For that reason, we are rarely the cheapest vendor for school meals on competitive bids. We typically bid at the reimbursement price allowed by the USDA, although the announcement of that price often requires us to guess what that price will be since the government often finalizes its price several months past the RFP process. The price premium we charge vs. low-end competitors is generally minimal (a few cents). Industrial meals produced in large, out-of-town food factories and often delivered frozen (or partially frozen), usually offer the lowest bid on Request for Proposals for schools. If price is your primary decision criteria, we are probably not the right choice for you. If your decision criteria involve supplementing the price dimension with other considerations, we are likely to come out on top.
What allows us to remain comparatively cheap in spite of our higher quality is the partnership we create with our own suppliers. Just like we believe that a school foodservice vendor should involve more than creating a commodity game where price solely drives the relationship, we develop partnerships with our vendors (e.g., by setting up local supply chains) that allow us to reduce cost significantly, while producing a higher quality of food.
7. Kids eat the food
A lot of school food gets wasted because kids do not like it and throw it away. We always marvel at the exquisite precision with which regulators define their nutritional requirements (e.g., rotation of vegetables in any given week across six different colors!), yet there is no measure of whether the food ends up in the stomach of the kid or in the waste bin. Most schools do not even have a survey-based measure of the perception of quality by kids or parents for the food they serve.
We may one day have sensors or cameras measuring the actual eating of the food by kids vs. what is being served (and paid for by the government) but for now, we are happy to settle on our own observation of kids eating and the feedback of school service attendants
8. Partnering with local chefs of comparable backgrounds to the kids
We believe school food, in order to be fresh, nutritious and attractive, needs to be made locally by chefs who embody the culinary heritage of the school kids they serve, something that cannot be accomplished by building large industrial food factories with national rigid menus. These chefs exist in most towns and cities, and the role of Stock Pot Malden is to help them get access to their local schools by giving them the infrastructure and support they need to reach the level of professionalism required.

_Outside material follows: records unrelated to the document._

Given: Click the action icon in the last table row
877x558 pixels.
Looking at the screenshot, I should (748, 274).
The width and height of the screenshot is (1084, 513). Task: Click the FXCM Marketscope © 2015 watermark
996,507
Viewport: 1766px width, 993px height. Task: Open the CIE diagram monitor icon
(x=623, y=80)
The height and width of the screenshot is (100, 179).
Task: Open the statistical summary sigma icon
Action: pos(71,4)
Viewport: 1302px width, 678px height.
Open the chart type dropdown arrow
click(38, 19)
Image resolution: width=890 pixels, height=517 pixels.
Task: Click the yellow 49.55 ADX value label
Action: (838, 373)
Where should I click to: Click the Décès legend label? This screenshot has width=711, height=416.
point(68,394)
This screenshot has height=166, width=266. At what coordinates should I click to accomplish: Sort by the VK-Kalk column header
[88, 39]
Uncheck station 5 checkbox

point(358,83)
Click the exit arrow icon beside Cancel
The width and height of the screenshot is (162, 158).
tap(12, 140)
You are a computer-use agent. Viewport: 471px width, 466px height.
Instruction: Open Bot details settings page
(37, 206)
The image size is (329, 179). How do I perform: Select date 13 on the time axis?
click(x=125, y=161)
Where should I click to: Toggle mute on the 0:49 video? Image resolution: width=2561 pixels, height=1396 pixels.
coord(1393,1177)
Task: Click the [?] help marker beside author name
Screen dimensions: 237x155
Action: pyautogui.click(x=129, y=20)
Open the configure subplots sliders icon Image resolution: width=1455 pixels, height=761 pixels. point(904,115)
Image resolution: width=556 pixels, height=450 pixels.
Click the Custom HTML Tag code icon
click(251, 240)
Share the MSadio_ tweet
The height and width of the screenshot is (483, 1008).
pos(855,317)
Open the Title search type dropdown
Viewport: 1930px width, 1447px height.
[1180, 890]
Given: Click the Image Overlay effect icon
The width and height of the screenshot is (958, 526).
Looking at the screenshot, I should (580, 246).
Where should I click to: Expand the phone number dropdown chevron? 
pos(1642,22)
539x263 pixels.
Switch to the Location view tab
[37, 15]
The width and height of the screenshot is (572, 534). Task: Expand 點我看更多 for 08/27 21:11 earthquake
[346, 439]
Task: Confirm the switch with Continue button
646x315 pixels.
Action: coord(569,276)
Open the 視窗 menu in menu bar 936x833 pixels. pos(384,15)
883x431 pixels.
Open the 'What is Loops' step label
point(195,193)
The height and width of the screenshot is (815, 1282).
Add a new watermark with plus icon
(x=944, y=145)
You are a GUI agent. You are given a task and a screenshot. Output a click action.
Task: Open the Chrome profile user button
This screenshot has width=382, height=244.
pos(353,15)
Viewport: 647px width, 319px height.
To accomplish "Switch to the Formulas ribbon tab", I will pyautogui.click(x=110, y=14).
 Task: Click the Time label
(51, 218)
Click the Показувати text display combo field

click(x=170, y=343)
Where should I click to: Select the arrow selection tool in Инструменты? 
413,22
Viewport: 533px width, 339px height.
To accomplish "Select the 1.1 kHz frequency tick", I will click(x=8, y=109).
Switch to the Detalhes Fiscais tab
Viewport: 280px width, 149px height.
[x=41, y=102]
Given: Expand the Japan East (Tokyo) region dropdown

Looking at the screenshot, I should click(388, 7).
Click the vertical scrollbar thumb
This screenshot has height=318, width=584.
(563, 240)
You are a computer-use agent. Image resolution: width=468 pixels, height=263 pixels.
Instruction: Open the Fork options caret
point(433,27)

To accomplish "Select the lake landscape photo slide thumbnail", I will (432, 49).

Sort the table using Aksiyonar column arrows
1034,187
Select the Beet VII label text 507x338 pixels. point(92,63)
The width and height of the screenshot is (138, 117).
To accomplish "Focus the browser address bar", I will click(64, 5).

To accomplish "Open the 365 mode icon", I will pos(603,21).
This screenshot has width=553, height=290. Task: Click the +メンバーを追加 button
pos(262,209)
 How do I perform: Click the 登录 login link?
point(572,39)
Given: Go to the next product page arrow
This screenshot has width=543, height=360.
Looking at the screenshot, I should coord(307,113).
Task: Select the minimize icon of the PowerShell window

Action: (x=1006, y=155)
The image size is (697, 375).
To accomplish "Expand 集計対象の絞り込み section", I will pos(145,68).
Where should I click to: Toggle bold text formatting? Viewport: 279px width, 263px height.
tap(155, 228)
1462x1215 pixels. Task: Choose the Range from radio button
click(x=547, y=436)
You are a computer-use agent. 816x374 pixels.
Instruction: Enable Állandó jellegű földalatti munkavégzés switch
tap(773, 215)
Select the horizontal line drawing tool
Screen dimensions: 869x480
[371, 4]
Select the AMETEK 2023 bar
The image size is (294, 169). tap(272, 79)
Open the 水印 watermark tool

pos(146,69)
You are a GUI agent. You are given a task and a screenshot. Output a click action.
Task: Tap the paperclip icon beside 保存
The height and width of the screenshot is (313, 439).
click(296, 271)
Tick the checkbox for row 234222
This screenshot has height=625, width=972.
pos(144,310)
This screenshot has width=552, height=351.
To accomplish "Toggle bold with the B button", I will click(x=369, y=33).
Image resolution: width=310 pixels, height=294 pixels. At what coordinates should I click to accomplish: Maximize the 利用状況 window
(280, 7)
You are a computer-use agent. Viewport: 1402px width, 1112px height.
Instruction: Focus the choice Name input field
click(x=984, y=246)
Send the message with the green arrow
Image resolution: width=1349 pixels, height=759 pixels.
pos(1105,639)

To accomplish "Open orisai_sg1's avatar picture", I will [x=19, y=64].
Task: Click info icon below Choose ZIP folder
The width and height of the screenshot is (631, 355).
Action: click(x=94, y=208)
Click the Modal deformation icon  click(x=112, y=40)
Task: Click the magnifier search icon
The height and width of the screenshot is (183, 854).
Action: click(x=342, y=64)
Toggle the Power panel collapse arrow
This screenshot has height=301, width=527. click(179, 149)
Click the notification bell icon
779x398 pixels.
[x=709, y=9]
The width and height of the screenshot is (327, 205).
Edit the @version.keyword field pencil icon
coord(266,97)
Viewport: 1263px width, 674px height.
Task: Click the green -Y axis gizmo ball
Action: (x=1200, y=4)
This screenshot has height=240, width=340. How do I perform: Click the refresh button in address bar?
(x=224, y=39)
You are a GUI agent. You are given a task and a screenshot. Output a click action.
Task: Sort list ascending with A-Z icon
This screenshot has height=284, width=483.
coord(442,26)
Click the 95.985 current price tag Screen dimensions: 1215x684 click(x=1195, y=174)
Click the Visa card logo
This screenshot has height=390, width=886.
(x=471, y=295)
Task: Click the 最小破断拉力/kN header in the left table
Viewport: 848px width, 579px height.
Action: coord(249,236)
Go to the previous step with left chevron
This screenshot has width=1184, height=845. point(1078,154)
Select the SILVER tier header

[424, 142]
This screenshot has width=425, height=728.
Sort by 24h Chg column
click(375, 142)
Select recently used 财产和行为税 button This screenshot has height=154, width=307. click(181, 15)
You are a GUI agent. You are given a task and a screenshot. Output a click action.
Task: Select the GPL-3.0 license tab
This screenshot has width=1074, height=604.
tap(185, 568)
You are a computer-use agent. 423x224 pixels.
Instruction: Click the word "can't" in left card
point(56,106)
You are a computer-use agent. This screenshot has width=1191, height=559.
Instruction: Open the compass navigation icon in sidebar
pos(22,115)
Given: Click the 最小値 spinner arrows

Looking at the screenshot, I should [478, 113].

Working with local chefs and their team also solves the manpower problem faced by the foodservice industry. Large food vendors have a tough time attracting and retaining qualified personnel because working for a large impersonal company is not particularly enjoyable. In this situation, food workers tend to adopt a mercenary mentality that has them hopping from company to company in search of the maximum compensation at any given time. Being part of a small entreprenurial team anchored in the local fabric of a city or town is inherently more attractive and generates for the local enterprise a higher quality of employees and a deeper commitment to their values.